We all know about the principle of cause and effect. Do this and that will result. Read on for a recent real world example from my life.
Monday evening, I read the Edmonton Journal and saw Liane Faulder’s nearly full-page interview with Neil Pasricha. He is the New York Times best selling author of The Book of Awesome and its sequels and spin-offs. The interview appears as a teaser for his talk the next evening as the headliner of LitFest, Edmonton’s Non-Fiction Festival. It also plugs his latest book, The Happiness Equation.
I text Hilary wondering if she has a connection to free tickets. She doesn’t. But she’d be happy to go with me. I say buy tickets. Since I was already going to be in the city for other appointments, it would be no problem staying a bit longer and possibly spending the night if the weather deteriorates.
We barely have time to gobble down takeout Chopped Leaf salads before we head downtown for the talk at the Winspear. We get an awesome parking spot in the library parkade, cut through the Citadel, and we’re there. Take our main floor aisle seats and chat it up with the couple next to us.
Neil Pasricha, who has done TedTalks and spoken around the world is good. He has the right mix of humour, useable content, self-deprecation, storytelling, and timing? bada bing. We are awed by the story of his incredible success. But, we’re quickly disabused of the idea that success and happiness are the same thing. This disconnect in his life led him to review 300 studies of happiness. This book, the result of that research, was also a gift to his then unborn son. He spoke for an hour, then took questions from the audience. Hilary, bless her soul took notes on her phone and captured a lot of the meat.
The applause was still dying down as we peeled out of there and headed to the lobby. I held a spot in the autograph seekers line while Hilary tore over to the book buying line. This was a strategy she learned at a David Sedaris event that didn’t go as well. Volunteers wrote our name on a tiny sticky if we wanted an inscription.
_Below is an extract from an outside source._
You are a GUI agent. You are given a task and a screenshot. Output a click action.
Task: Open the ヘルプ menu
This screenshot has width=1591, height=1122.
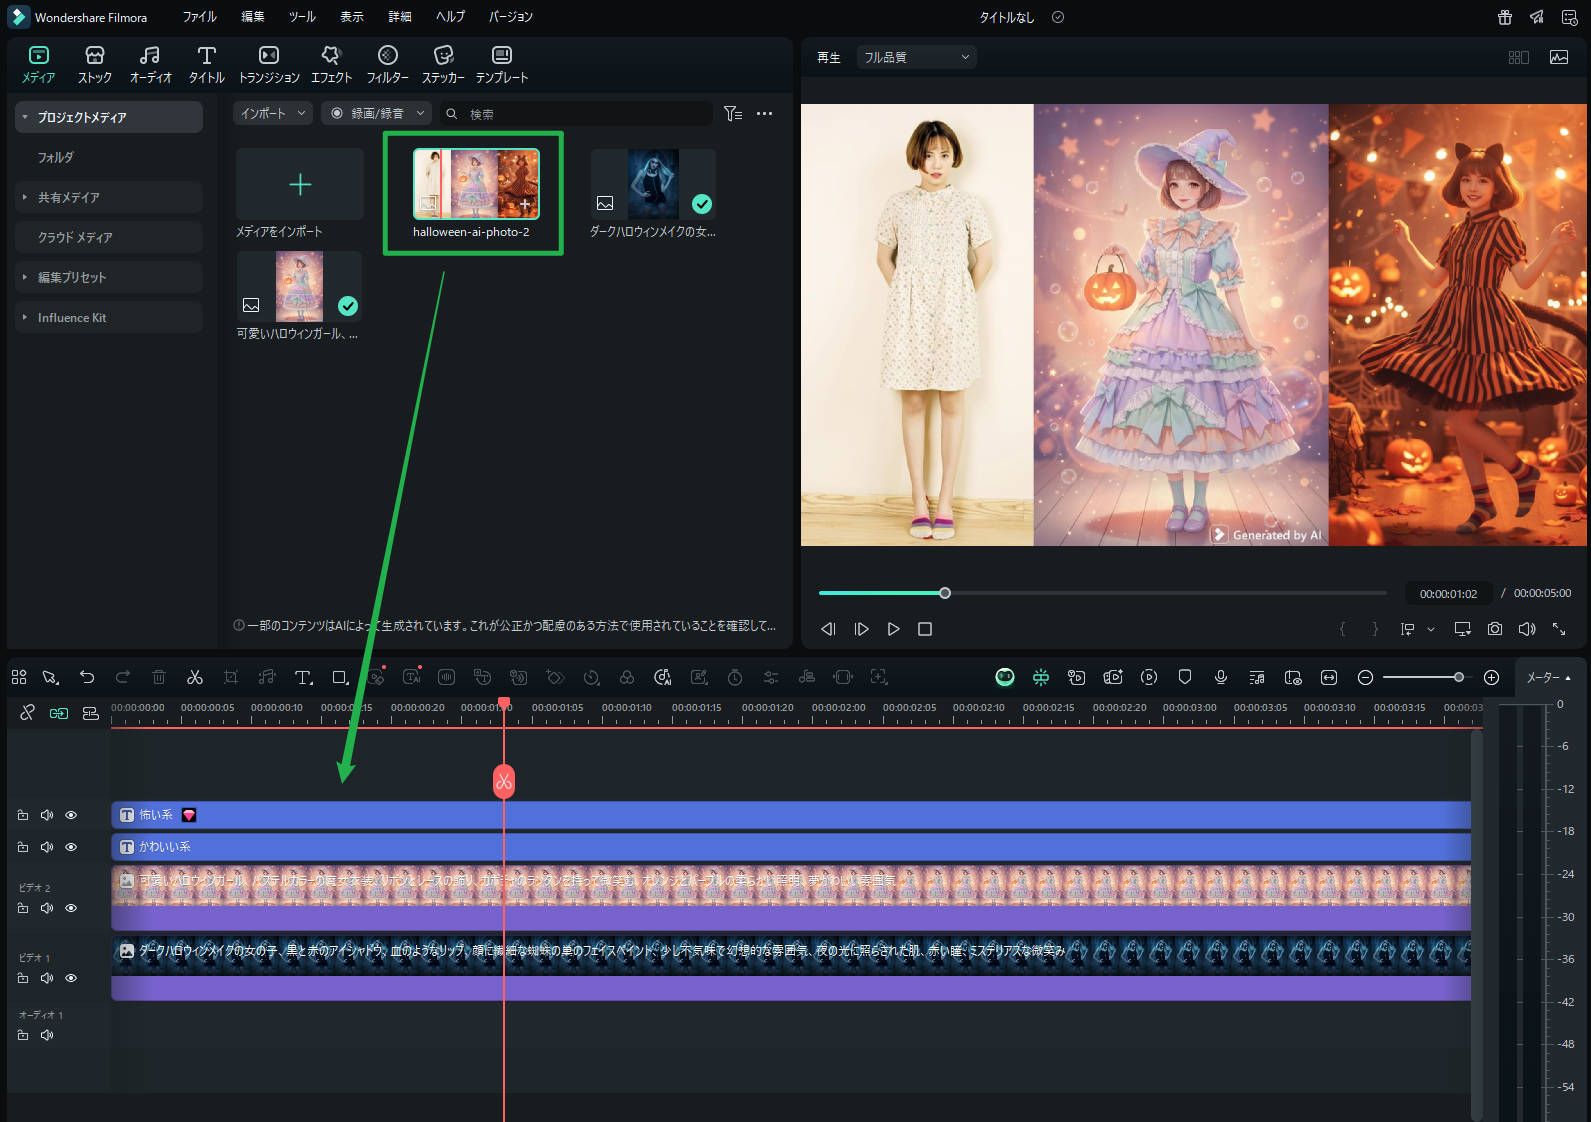click(x=450, y=17)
Another volunteer made sure it was stuck on the title page. The same volunteer wondered if we had a phone cued up for a photo.
We were very close to the front of the line. I was surprised and miffed at how long each person was taking to get through. don’t these people know he’s a busy guy? Our turn arrives. We hand over our books. He asks Hilary why she came. My mom told me about it. Why did I come, he asks me. The Journal story and the synchronicity with other things I’m focusing on in my life right now. I loved your talk, I say. Hilary just got me into podcasts and you mentioned podcasts, so which ones do you listen to? “Oh, which ones do you listen to?” he asks.
“Ahh, Soul Feed, Beautiful Writers, have Hay House but haven’t listened yet.”
“I haven’t heard of those; let me write it down,” he says. “Here’s the one I like, The Good Life Project,” he says as he writes it down for me. Hilary says he reminds her of Jerry Seinfeld. He says It’s not the first time he’s heard that. “Why do you think so?”
“Your mannerisms, some of the expressions you use,” she replies.
A real guy acting real. Not going through the motions; not just tolerating the very people who enable his success as an author and a speaker but engaging in a two-way conversation. Gotta say I’m impressed. And I can’t wait to dive deep into this book. It’s coming to my Canmore retreat.
To recap: see an intriguing call to action Monday night; find a willing, like-minded companion; expend time and money on Tuesday night; enjoy the gift and the memory of the event forever. Pure cause and effect, from where I sit.